* WHAT TO PRODUCE *
Across all the entries, tally the lines holding the word "agent", and give the number by itself.

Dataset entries
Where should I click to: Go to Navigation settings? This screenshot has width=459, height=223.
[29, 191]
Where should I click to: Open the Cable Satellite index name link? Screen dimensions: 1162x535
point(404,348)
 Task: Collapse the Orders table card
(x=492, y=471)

==

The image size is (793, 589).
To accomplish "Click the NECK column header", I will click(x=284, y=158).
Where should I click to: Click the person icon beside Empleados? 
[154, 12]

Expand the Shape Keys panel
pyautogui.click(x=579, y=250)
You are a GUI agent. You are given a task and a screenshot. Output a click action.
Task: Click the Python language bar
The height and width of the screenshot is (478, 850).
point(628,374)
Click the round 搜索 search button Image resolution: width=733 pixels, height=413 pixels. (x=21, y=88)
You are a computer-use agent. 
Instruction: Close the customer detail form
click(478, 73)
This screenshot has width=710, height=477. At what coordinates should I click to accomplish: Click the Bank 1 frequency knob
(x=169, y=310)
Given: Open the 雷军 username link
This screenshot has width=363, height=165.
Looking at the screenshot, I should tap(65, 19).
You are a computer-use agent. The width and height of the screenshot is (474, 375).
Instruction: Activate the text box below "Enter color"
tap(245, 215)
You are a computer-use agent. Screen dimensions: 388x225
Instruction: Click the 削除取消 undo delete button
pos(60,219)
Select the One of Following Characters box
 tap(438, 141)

* TASK ANSWER *
4